OECD Model, UN Model, the US Model and the Andean Model are few of such models. Of these the first three are the most prominent and often used models. However, a final agreement could be combination of different models.

OECD Model- Organization of Economic Co-operation and Development (OECD) Model Double Taxation Convention on Income and on Capital, issued in 1977, 1992 and 1995 OECD Model is essentially a model treaty between two developed nations.

This model advocates residence principle, that is to say, it lays emphasis on the right of state of residence to tax.

UN Model- United Nations Model Double Taxation Convention between Developed and Developing Countries, 1980 The UN Model gives more weight to the source principle as against the residence principle of the OECD model.

As a correlative to the principle of taxation at source the articles of the Model Convention are predicated on the premise of the recognition by the source country that

(a) taxation of income from foreign capital would take into account expenses allocable to the earnings of the income so that such income would be taxed on a net basis, that

(b) taxation would not be so high as to discourage investment and that

(c) it would take into account the appropriateness of the sharing of revenue with the country providing the capital.

In addition, the United Nations Model Convention embodies the idea that it would be appropriate for the residence country to extend a measure of relief from double taxation through either foreign tax credit or exemption as in the OECD Model Convention. Most of India’s treaties are based on the UN Model.

United States Model Income Tax Convention of September, 1996

The US Model is different from OECD and UN Models in many respects. US Model has established its individuality through radical departure from usual treaty clauses under OECD Model and UN Model.

How to apply for DTAA

The process of application of DTAA involves a series of steps, involving the different types of provisions.

  • Determine whether the issue is within the scope of the convention.
  • Check that the treaty applies to the tax in issue – is it a tax listed in Article 2 (or a tax substantially similar to such a tax).
  • Thirdly, check that the treaty is in force for the taxable period in issue.

How is Double Taxation Avoidance Agreement relief calculated?

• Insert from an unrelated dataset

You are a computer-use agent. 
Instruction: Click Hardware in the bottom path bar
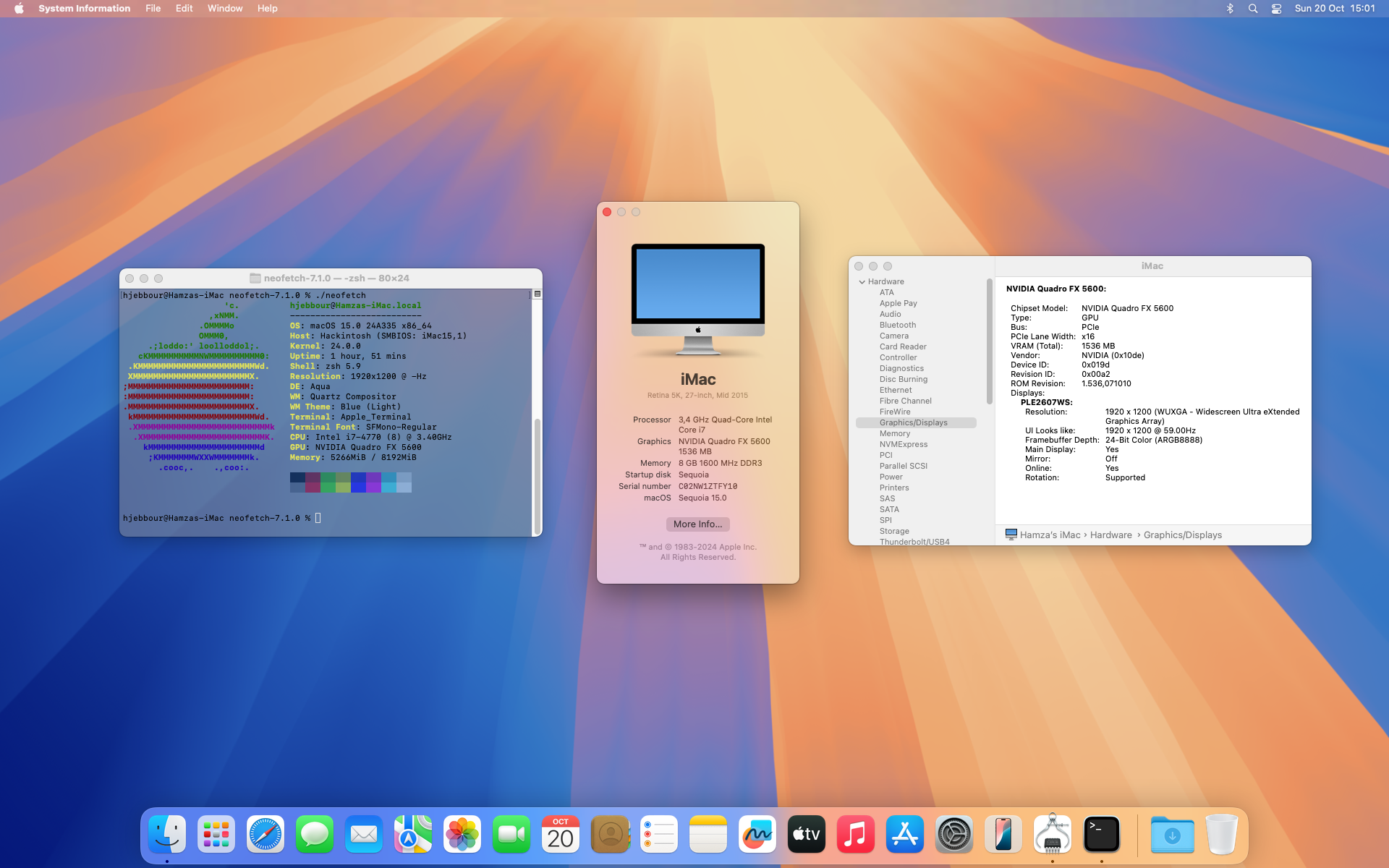(1110, 535)
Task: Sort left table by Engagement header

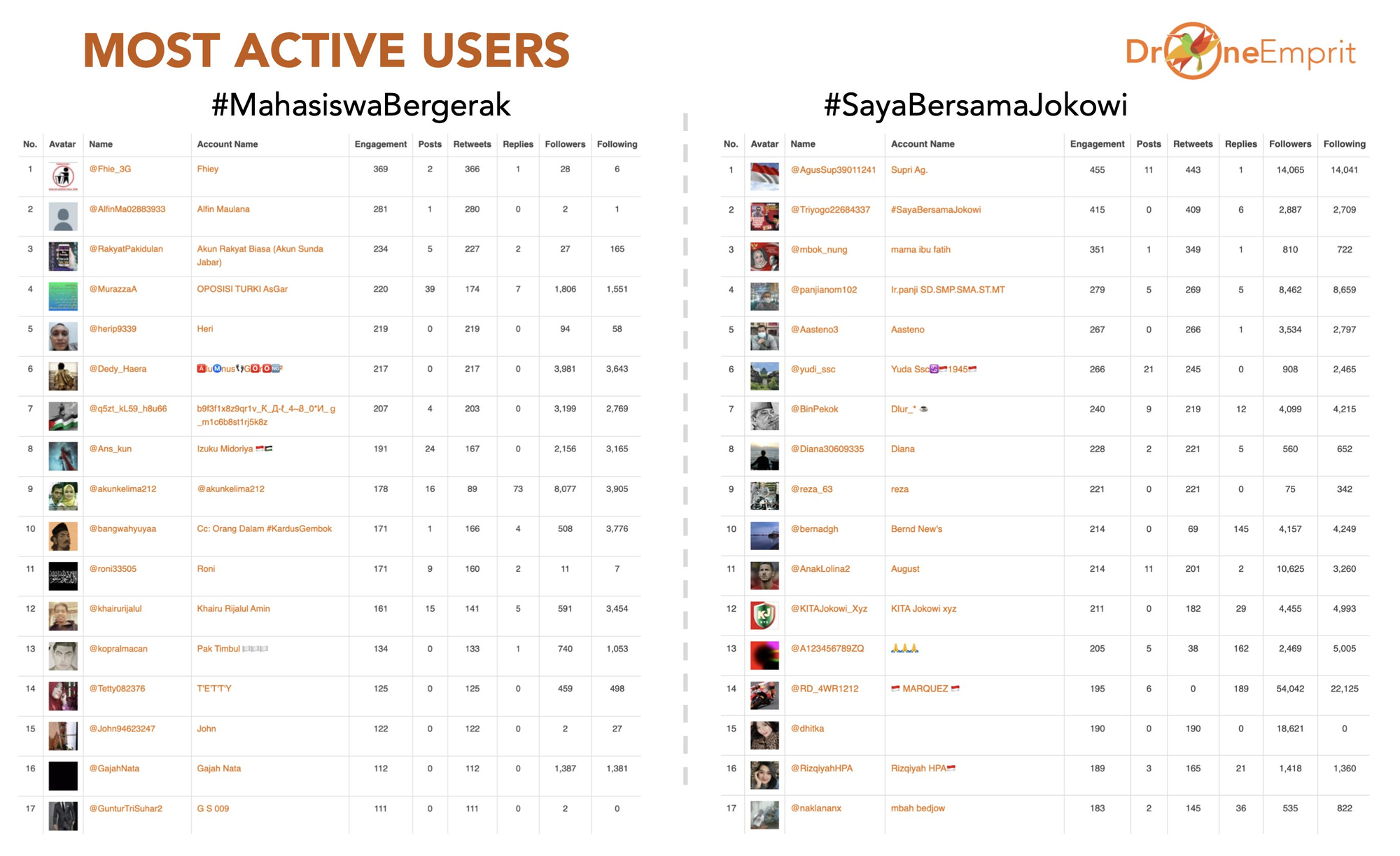Action: (x=380, y=144)
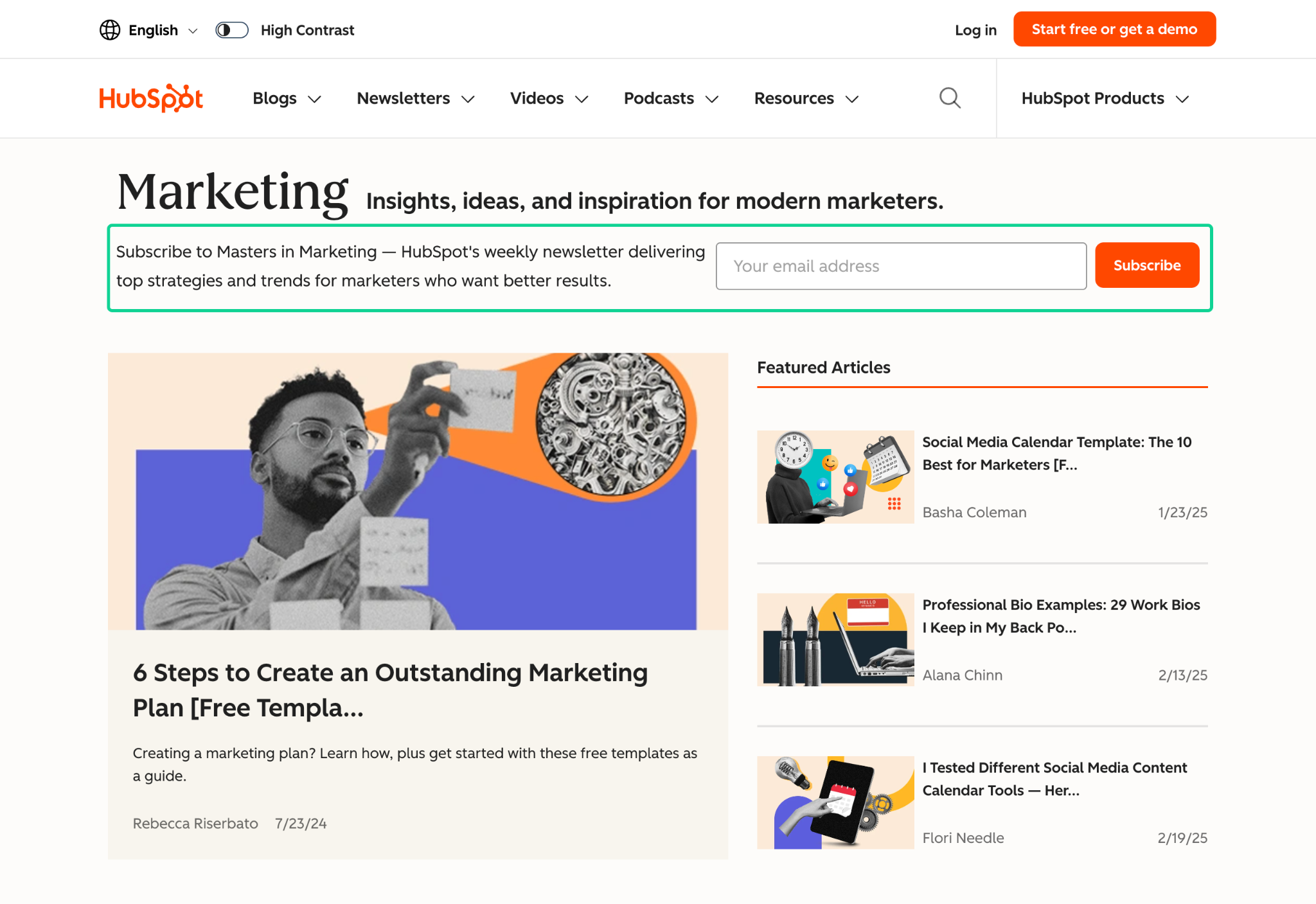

In case there is DTAA with the Country, then Tax Relief can be claimed u/s 90. Steps to compute Double Taxation relief-

  1. Calculate Global Income i.e. aggregate of Indian income and Foreign income;
  2. Compute tax on such global income as per the  slab rates applicable;
  3. Calculate the average rate of tax (i.e. Global income divided by the amount of tax);
  4. Compute an amount by multiplying Foreign income with such average rate of tax;
  5. Compute Tax paid in Foreign country

The amount of relief shall be lower of (4) and (5).

In case there is No DTAA, then Tax Relief can be claimed u/s 91. Steps to compute relief-

  1. Compute tax payable in India
  2. Compute lower of Indian rate of tax and rate of tax in Foreign country
  3. Multiply the rate obtained in Step 3 by the doubly taxed income.